***** DATA UNDER STUDY

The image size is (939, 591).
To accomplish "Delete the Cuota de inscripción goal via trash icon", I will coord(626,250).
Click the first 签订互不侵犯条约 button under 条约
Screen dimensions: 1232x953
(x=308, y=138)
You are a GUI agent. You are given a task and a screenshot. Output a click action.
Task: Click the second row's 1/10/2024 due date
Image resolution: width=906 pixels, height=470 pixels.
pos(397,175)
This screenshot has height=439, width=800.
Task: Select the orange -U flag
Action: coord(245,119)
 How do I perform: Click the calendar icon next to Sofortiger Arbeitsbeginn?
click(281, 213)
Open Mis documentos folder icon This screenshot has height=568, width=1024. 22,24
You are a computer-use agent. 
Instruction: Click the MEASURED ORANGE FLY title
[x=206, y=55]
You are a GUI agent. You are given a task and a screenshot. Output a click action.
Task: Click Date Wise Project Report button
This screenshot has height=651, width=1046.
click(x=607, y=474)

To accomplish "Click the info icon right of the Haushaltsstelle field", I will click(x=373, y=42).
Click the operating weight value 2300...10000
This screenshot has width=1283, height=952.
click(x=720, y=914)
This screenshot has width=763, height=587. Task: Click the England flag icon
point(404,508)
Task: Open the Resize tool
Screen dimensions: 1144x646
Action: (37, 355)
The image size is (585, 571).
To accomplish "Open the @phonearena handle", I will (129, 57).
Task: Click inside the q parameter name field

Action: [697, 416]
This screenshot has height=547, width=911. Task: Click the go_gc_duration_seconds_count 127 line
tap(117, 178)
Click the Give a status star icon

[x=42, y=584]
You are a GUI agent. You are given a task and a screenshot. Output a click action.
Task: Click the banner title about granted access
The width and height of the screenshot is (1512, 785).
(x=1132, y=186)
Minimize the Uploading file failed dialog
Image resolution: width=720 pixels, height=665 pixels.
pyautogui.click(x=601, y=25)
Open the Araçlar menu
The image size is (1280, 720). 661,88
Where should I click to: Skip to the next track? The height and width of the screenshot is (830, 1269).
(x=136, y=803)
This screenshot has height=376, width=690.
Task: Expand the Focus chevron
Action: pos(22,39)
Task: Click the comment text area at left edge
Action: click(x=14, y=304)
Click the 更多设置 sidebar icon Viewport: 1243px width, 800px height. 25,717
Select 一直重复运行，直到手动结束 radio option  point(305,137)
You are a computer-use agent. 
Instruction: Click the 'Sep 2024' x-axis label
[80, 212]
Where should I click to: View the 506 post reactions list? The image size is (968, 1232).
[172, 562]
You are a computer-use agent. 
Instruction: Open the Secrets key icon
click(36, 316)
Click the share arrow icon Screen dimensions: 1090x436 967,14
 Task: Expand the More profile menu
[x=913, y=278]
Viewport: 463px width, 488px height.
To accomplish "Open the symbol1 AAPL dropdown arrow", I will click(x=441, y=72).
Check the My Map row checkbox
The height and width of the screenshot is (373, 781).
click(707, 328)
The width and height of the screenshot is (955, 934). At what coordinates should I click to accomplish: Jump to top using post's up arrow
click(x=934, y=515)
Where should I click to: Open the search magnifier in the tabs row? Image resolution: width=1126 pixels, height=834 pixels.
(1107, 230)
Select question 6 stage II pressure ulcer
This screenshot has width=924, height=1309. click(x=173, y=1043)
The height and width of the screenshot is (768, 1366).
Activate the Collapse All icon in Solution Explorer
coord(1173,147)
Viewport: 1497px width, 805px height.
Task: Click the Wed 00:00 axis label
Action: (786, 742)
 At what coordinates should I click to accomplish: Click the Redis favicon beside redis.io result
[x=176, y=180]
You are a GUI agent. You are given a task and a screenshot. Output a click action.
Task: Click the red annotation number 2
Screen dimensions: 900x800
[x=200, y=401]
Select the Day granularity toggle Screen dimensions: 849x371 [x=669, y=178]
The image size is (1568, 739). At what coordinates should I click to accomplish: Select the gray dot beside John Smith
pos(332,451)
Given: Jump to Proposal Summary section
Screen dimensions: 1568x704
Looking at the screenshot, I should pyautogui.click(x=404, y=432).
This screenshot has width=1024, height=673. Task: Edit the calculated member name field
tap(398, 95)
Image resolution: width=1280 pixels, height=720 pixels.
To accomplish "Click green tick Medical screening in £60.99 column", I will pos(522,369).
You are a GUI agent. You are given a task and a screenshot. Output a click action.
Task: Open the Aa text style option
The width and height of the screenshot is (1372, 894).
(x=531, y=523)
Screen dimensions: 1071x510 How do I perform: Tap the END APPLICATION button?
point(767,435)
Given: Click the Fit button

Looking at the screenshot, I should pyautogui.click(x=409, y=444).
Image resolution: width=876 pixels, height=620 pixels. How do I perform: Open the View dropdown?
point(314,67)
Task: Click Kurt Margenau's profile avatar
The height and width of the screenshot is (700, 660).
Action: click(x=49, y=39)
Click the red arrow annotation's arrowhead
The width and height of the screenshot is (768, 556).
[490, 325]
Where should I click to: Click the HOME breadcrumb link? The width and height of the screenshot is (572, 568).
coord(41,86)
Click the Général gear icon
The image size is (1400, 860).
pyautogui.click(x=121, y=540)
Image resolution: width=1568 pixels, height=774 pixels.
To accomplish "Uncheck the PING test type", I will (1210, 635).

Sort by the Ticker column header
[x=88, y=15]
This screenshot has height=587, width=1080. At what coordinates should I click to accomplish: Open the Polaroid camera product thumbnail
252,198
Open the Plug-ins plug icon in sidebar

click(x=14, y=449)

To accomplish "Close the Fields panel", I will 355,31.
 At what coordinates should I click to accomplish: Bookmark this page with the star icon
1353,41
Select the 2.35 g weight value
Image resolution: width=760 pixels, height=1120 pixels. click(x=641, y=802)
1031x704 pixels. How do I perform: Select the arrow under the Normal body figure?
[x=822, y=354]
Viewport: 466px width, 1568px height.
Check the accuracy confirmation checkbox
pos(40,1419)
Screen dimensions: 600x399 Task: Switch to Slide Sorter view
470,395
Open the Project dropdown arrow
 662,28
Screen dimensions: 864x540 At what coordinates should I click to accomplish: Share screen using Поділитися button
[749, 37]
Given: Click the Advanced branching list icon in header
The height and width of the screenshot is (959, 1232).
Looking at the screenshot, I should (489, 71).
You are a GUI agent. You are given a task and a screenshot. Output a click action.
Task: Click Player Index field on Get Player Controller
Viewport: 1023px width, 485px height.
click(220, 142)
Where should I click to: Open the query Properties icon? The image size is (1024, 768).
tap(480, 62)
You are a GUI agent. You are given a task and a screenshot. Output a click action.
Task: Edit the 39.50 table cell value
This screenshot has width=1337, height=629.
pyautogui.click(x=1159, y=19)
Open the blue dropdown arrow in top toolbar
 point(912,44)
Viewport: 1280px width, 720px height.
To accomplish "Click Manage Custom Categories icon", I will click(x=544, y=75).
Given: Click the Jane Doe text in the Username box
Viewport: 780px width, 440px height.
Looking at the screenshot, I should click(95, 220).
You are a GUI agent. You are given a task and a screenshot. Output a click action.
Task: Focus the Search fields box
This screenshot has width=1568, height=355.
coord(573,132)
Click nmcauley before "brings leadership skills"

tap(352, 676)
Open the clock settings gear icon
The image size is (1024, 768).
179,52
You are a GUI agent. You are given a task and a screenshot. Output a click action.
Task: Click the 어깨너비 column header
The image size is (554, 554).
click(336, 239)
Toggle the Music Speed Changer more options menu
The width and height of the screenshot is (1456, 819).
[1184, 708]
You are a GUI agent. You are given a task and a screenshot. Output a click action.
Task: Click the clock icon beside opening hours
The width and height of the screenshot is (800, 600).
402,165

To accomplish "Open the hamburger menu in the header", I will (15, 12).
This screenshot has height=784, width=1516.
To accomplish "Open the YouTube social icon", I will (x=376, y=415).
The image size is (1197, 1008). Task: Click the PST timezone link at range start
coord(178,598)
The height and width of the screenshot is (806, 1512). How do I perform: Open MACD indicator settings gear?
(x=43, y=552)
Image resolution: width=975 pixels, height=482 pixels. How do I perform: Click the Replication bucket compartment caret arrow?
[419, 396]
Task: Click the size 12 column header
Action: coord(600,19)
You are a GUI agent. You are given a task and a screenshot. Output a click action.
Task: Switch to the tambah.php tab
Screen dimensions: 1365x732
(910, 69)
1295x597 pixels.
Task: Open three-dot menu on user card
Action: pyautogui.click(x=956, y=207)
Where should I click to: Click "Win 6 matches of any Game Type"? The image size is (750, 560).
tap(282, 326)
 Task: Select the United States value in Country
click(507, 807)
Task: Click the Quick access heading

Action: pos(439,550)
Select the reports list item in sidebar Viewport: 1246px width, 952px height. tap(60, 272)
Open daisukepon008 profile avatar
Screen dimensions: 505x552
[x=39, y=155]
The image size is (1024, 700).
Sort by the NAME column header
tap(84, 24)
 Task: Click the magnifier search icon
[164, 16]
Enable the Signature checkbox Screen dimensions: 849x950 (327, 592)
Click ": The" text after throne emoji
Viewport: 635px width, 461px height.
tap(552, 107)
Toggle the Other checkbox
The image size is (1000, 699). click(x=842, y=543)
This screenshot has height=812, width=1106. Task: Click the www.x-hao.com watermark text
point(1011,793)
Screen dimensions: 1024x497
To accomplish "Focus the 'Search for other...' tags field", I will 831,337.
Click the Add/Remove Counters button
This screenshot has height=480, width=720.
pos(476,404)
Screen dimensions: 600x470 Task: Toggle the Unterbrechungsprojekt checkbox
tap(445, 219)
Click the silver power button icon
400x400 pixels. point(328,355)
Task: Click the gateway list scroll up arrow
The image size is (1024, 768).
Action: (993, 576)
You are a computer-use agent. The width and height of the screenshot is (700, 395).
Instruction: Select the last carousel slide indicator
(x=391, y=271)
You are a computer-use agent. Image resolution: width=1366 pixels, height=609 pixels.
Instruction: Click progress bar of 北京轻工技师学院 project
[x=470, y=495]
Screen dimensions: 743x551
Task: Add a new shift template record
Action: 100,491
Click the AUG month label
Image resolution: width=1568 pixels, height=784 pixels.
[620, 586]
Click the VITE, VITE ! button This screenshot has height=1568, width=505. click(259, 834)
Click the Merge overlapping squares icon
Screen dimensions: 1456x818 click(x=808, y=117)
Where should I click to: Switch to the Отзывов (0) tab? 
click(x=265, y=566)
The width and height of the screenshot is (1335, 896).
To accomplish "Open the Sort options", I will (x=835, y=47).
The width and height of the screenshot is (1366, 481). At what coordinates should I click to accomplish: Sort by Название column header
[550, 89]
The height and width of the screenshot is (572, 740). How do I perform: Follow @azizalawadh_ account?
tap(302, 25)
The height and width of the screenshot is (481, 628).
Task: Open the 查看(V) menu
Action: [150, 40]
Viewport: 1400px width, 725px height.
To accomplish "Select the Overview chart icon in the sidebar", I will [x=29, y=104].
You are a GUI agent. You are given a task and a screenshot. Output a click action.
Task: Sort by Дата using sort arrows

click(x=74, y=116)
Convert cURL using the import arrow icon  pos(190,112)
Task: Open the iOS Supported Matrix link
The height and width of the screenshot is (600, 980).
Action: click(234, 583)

**********

> YOUR INSTRUCTIONS
Find and copy each line above holding "avatar".

> WRITTEN REPLY
Task: Click Kurt Margenau's profile avatar
Open daisukepon008 profile avatar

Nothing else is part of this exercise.